-- start of SUPPLIED MATERIAL --
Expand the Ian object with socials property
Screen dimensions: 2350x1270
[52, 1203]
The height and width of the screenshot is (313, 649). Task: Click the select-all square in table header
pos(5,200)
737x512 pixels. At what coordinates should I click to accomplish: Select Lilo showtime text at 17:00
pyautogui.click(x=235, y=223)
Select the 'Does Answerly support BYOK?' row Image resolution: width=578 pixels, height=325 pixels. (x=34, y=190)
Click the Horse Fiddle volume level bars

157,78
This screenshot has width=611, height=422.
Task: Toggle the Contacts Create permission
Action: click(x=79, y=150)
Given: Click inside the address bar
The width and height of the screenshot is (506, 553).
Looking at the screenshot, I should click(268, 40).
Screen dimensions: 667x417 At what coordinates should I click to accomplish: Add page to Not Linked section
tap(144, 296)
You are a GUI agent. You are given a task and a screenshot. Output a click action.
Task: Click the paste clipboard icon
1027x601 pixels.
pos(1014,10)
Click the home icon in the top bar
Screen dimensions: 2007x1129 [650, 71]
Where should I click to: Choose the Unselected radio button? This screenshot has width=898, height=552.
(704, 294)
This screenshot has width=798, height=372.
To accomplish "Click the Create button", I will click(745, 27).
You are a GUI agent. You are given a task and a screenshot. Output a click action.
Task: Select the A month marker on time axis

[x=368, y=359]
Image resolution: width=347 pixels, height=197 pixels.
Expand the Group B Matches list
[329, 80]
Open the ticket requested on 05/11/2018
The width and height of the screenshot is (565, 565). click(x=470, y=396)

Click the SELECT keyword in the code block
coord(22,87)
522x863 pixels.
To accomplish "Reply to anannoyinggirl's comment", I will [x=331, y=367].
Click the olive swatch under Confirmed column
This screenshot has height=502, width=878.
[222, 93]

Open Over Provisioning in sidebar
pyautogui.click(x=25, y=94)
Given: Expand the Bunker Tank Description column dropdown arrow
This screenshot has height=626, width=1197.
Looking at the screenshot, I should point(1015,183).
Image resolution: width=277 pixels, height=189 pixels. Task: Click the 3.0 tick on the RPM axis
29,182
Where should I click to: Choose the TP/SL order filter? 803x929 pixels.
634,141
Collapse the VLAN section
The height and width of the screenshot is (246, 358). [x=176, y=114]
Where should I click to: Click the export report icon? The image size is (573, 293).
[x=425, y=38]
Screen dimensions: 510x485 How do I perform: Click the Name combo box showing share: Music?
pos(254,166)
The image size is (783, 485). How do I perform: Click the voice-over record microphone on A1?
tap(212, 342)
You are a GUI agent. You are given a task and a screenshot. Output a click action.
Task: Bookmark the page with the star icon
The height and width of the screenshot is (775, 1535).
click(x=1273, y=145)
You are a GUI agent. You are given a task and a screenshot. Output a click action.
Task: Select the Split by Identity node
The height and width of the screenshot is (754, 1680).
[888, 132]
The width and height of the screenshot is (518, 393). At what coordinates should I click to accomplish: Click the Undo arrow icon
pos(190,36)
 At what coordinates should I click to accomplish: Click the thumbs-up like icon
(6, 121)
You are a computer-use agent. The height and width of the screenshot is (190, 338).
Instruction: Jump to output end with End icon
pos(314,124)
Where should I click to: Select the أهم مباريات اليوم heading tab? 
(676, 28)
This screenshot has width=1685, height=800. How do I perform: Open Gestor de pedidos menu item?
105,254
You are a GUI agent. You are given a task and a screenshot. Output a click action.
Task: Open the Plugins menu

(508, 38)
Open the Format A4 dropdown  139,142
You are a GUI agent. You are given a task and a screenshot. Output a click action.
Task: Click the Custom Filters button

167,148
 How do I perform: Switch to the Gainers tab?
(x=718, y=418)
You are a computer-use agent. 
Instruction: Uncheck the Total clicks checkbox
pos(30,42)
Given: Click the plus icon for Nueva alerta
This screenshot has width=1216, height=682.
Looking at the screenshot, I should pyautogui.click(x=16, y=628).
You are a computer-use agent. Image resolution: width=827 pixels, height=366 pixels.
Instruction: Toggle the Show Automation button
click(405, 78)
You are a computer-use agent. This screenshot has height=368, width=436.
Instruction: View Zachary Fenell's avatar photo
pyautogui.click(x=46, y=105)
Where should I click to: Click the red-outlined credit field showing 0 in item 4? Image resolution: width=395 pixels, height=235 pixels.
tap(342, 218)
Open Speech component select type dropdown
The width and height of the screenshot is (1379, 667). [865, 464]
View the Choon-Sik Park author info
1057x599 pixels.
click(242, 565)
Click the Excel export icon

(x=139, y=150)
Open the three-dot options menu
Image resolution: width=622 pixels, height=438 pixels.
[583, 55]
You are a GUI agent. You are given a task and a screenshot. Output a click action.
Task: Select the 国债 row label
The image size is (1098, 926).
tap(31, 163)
-- end of SUPPLIED MATERIAL --
EXERCISE BRIEF
Count the lines above that contain the string "Expand", matching uppercase and lowercase exactly, and give only the number.

EXPECTED OUTPUT
3